Hier noch eine mögliche Anfangsstellung des Spieles 8-puzzle. Wie würdet ihr die Spielstellung (3x3-Array) im Knoten abspeichern?


----------



## 0x7F800000 (18. Apr 2009)

Agent hat gesagt.:


> ich möchte in Java eine Baumstruktur erstellen und die einzelnen Spielstellungen eines Spieles (8-puzzle) in den Knoten dieses Baumes ablegen.


Wozu das denn? ???:L Scheint keine allgemein anwendbare Strategie zu sein, bei 9 gibt es schon über 350000 mögliche zustände, bei einem 4x4 Spielchen dürfte es nicht mehr in Integer passen, bei 5x5 sind es schon irgendwelche Quadriliarden von Permutationen möglich, wenn du alle auf einmal haben willst, kommst du da nicht weit, auf gut Deutsch: es ist völlig sinnlos...



> Ein Beispielbild:


schön, aber *ein bisschen* zu klein für mein Geschmack :autsch:



> Hierfür habe ich bereits eine vorgefertigte Klasse Node von hier


was ist das, wieso hast du das ausgegraben? Wie kommst du auf die Idee das in deinem Programm gebrauchen zu können ???:L



> Jetzt brauche ich, denke ich, noch eine Klasse _List_ oder _Tree_, um einen Zusammenhang zwischen meinen einzelnen Knoten herzustellen


was auch immer du damit meinst... baumknoten speichern normalerweise referenzen auf andere knoten, ansonsten wär's ja kein baum.



> Ich habe hier von JTree gelesen, aber leider nicht wirklich verstanden, wie das funktionieren soll.


Stichwort "Swing"? :bahnhof: Das ist keine Datenstruktur, das ist graphischer schnickschnack für GUI's, das kann man definitiv in keinem Puzzle-spiel verbraten 


> Erstens steht hier nicht, was alles importiert werden muss


wird wohl javax.swing sein, hat aber mit deinem Programm nicht im geringsten irgendetwas zu tun... :noe:



> und zweitens muss dieses JTree doch auch zu meiner Node-Klasse passen, oder? Nach längerem googeln habe ich aber leider kein hilfreicheres Tutorial zu Bäumen in Java gefunden.

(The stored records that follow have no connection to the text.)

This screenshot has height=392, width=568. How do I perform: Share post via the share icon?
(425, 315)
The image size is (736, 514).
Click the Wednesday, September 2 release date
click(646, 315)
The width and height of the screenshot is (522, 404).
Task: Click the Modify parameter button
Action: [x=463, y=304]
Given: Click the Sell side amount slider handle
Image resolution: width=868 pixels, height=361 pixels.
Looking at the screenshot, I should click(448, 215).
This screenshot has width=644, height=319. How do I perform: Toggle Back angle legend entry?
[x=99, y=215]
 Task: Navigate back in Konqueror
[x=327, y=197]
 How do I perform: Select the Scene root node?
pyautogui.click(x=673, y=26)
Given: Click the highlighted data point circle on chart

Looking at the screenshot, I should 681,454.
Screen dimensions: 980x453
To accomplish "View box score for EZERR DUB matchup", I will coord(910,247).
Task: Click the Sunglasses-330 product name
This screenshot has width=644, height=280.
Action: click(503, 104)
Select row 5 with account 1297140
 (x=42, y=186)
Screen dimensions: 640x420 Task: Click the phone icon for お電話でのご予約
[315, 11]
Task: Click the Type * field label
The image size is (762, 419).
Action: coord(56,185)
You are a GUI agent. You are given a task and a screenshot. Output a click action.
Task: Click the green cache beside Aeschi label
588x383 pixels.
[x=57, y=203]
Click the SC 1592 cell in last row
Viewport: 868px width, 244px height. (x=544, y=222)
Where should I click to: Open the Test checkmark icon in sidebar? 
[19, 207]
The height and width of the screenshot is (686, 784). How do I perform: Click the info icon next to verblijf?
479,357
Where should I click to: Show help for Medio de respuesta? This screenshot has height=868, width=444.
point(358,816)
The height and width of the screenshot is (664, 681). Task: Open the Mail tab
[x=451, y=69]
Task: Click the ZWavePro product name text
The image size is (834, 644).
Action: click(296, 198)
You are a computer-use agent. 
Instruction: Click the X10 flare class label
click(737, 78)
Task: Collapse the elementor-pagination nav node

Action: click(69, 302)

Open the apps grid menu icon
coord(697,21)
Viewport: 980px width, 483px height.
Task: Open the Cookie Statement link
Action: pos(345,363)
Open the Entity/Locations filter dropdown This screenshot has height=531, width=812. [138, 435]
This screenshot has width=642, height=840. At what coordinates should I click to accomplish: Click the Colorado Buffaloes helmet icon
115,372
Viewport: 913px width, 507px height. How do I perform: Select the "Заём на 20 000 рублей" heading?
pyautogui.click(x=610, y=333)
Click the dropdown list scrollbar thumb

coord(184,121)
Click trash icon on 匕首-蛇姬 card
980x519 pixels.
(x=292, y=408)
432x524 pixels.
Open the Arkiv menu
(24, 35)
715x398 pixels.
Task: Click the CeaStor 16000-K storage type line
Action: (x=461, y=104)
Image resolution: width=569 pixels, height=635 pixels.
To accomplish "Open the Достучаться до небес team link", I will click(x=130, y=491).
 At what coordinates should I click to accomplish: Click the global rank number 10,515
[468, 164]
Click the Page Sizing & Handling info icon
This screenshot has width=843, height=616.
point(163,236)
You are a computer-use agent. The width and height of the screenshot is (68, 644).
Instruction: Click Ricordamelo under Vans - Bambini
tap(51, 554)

erstmal solltest du die ganzen vorgefertigten Klassen in ruhe lassen, dir nützen die eh nichts.
Dann solltest du die ersten ~12 Kapiteln von diesem: Galileo Computing :: Java ist auch eine Insel (8. Auflage) – 2 Sprachbeschreibung
oder einem vergleichbaren Buch durchlesen bzw selektiv durchblättern, um ein bisschen Überblick über Grundlagen zu verschaffen, irgendwie hinterlässt dein Beitrag einen ziemlich verlorenen Eindruck ???:L

Allgemeines zu Bäumen: der erste teil des Satzes aus diesem Abschnitt: Tree (data structure) - Wikipedia, the free encyclopedia
sagt eigentlisch schon alles...



> Hier noch eine mögliche Anfangsstellung des Spieles 8-puzzle. Wie würdet ihr die Spielstellung (3x3-Array) im Knoten abspeichern?


gar nicht. Alle Spielzustände abzuspeichern ist weder sinnvoll, noch machbar.


----------



## Agent (18. Apr 2009)

@0x7F800000: Dein Beitrag bringt mich leider nicht weiter.



> Wozu das denn? ???:L Scheint keine allgemein anwendbare Strategie zu sein, bei 9 gibt es schon über 350000 mögliche zustände, bei einem 4x4 Spielchen dürfte es nicht mehr in Integer passen, bei 5x5 sind es schon irgendwelche Quadriliarden von Permutationen möglich, wenn du alle auf einmal haben willst, kommst du da nicht weit, auf gut Deutsch: es ist völlig sinnlos...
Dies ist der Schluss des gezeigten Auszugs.